Some 400 years after her portrait was painted, that is precisely what she has done.
Hers is one of more than 3000 images from the National Portrait Gallery uploaded on to the free internet encyclopaedia, Wikipedia, in April by Seattle-based Derrick Coetzee. The gallery, founded in 1856, responded last week by threatening legal proceedings against the PhD student.
That action unleashed outrage in cyberspace and quickly led to a stand-off between the proponents of free information and cultural institutions wanting to protect one of their few revenue streams - licence fees for reproducing images of their artworks. The row also goes to the heart of an internet revolution which does not recognise borders or national laws.
The gallery has instructed the law firm Farrer and Co, which represents the Queen, to sue Coetzee unless the pictures are removed. They claim that letters to Wikipedia were unanswered.
While the portraits are long out of copyright, the photographs are not and, the gallery argues, the digitisation process to create high-resolution images has cost it around £1 million ($2.53 million). They are, they say, therefore entitled to a fee.
Wikipedia, which is supporting Coetzee, argues that the portraits are owned by the public. Moreover, they work with many global cultural institutions which are glad to have their images widely disseminated. A further complication is that Coetzee is a United States citizen based in America, where copyright laws around images of publicly owned art are different. The gallery points out that Wikipedia's servers come under the jurisdiction of a UK court.
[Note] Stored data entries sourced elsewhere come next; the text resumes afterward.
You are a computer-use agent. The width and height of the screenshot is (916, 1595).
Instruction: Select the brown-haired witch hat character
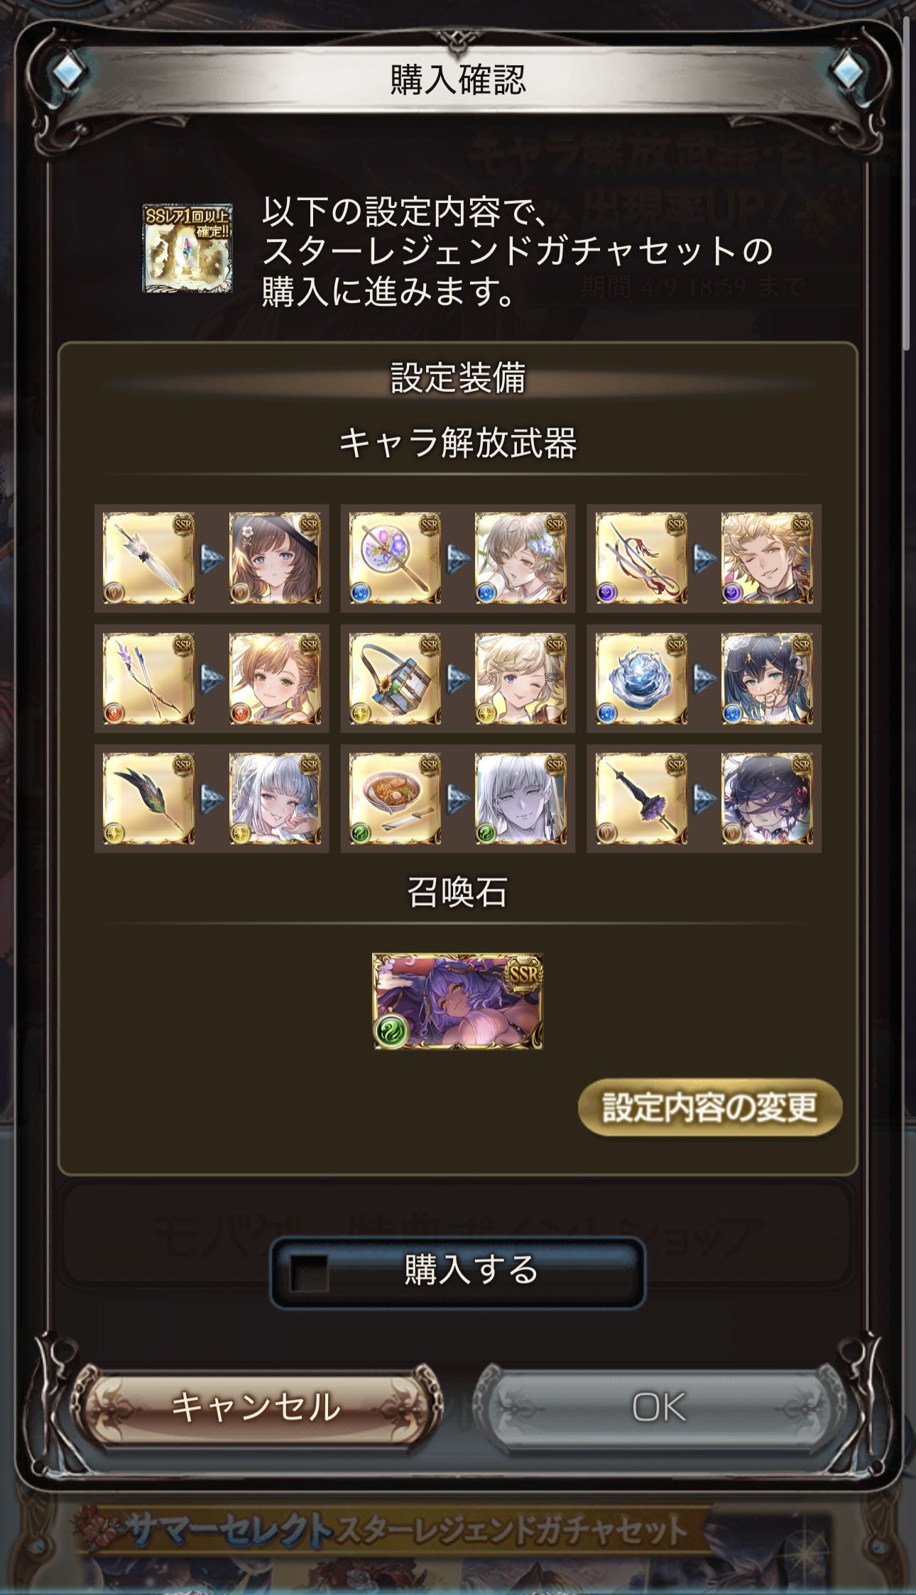[x=275, y=559]
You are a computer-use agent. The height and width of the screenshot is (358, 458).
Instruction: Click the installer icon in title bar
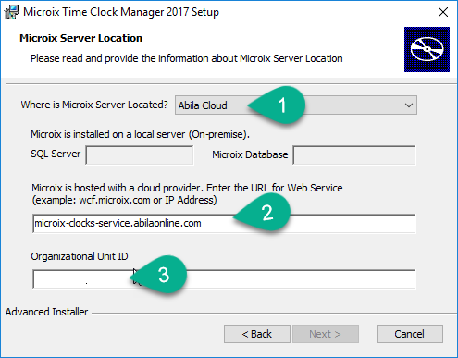pyautogui.click(x=11, y=12)
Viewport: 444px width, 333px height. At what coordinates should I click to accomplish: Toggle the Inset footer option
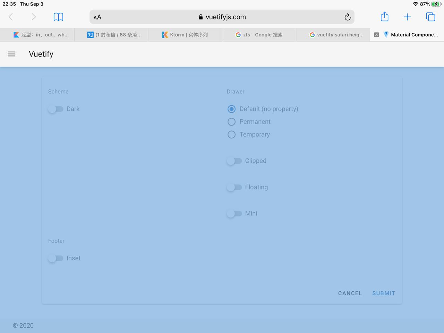pos(56,258)
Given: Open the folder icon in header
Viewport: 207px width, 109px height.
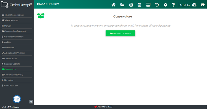Looking at the screenshot, I should click(122, 5).
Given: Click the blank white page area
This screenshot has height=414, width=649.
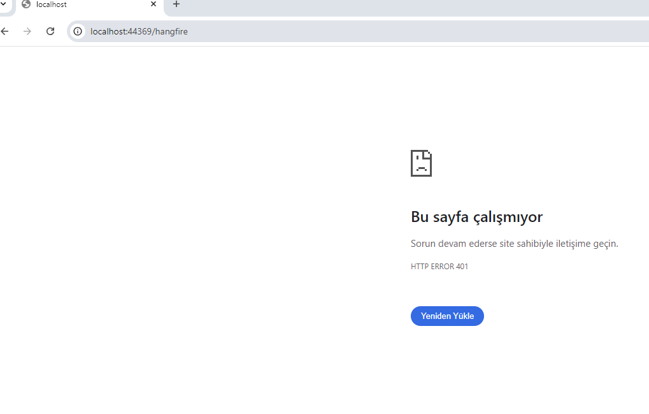Looking at the screenshot, I should coord(191,223).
But Alison Wheeler, an editor and administrator for Wikipedia in the UK, said, "It's a very significant case and very complicated. It gets to the heart of the internet. The Inland Revenue argues that if you buy something online, it doesn't matter where the server is located, you still pay tax.
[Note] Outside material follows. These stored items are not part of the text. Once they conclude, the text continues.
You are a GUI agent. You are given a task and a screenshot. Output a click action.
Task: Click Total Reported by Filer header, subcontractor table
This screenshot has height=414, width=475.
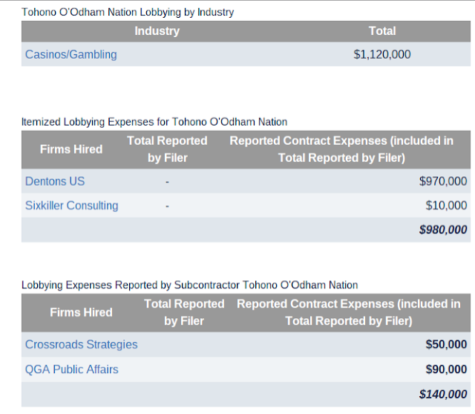click(x=184, y=313)
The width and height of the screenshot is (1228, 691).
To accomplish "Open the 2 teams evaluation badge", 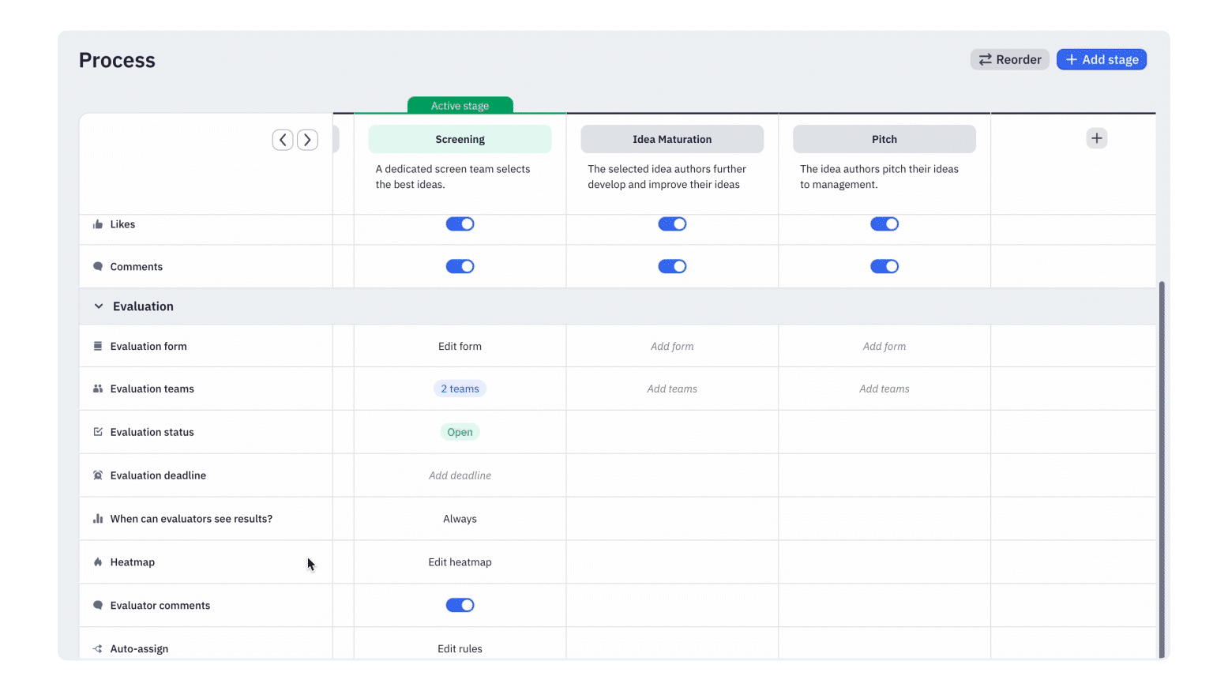I will coord(460,389).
"My view is that [British] taxes have paid for these, but you can't see them unless you live in London. People have a right to see them."
Media lawyer Duncan Lamont, of Charles Russell solicitors, disagreed. "This is the arrogance of new technology which thinks it can trample over rights and say, 'I'll have this for free' ...
"If somebody has taken a great deal of effort to get the lighting right to produce the best picture possible then they should be protected."